* _RECORDS FOR THIS EXERCISE_:
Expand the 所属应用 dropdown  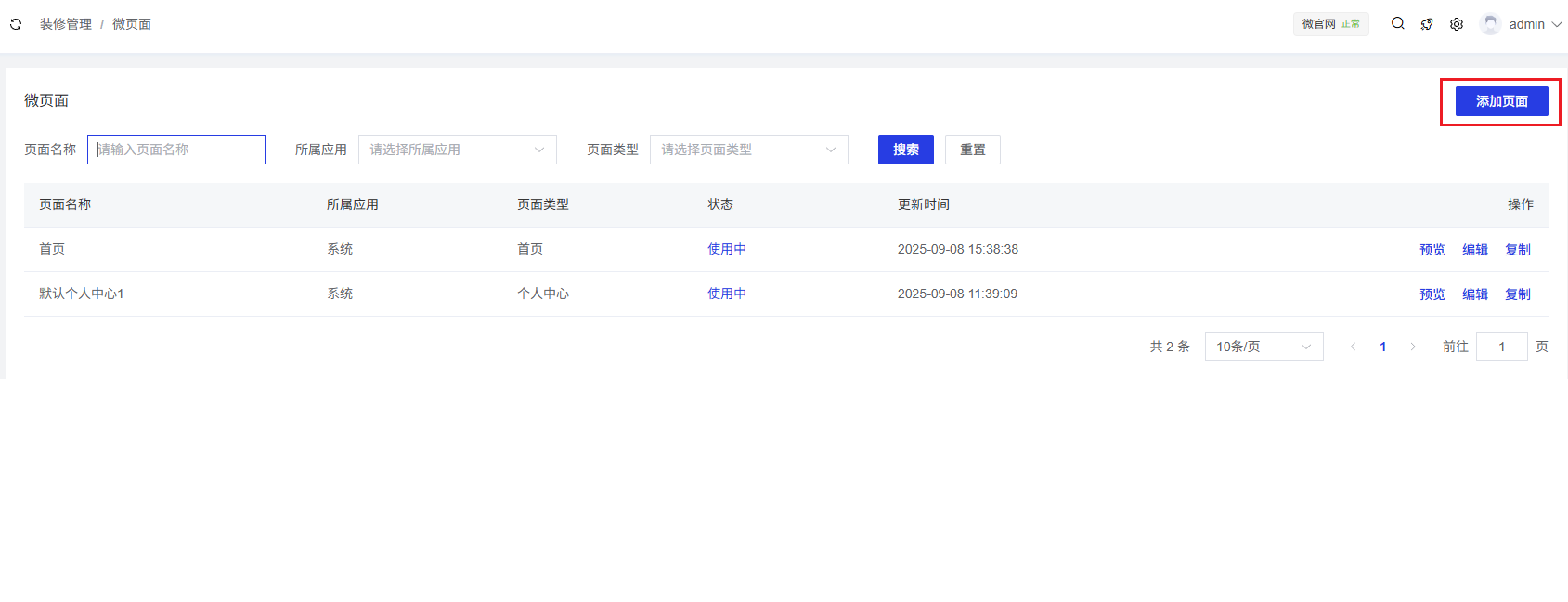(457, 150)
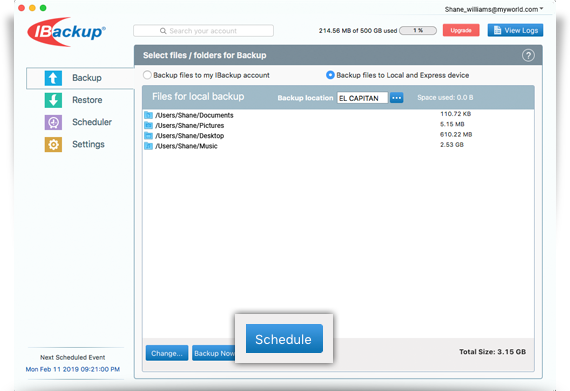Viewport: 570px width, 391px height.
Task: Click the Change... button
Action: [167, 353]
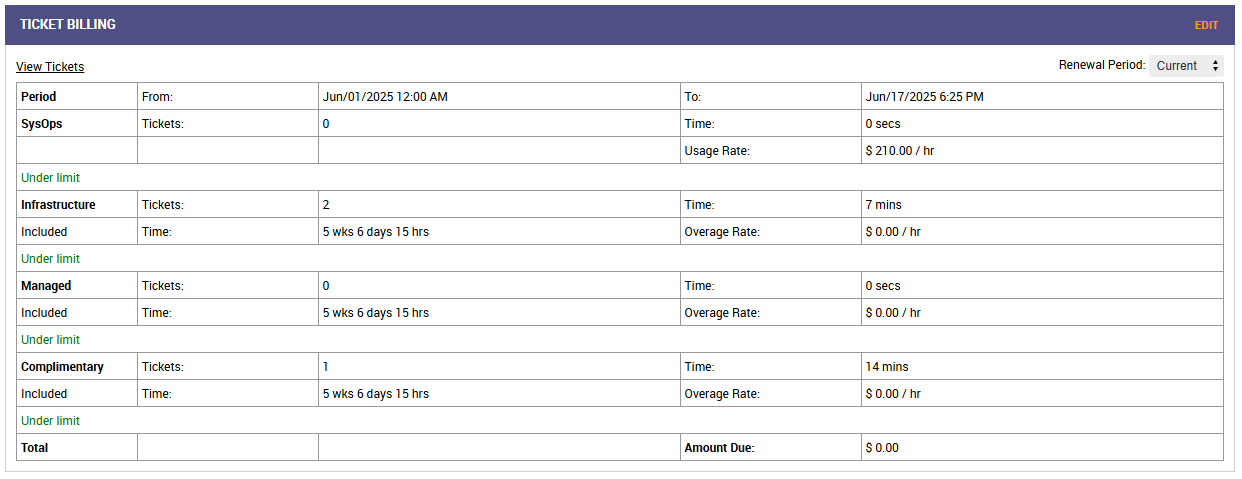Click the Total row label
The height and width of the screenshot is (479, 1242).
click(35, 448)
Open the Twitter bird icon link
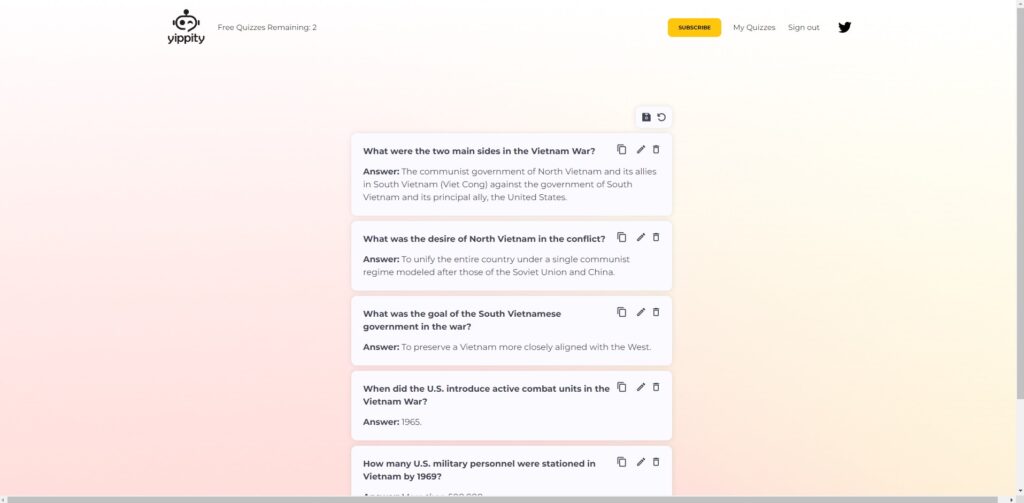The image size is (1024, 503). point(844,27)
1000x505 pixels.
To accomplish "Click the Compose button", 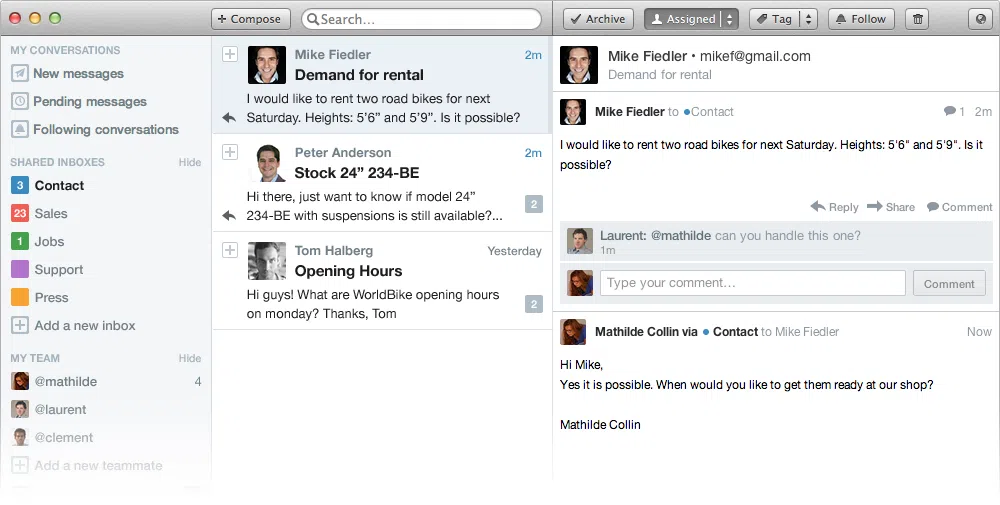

* _TASK TO CARRY OUT_: What is needed here is an exact copy of the lines from the line containing "Open the Twitter bird icon link" through the end of the records, with every picture left out.

* _ANSWER BOX_:
Open the Twitter bird icon link
The image size is (1024, 503). point(844,27)
1000x505 pixels.
To accomplish "Click the Compose button", 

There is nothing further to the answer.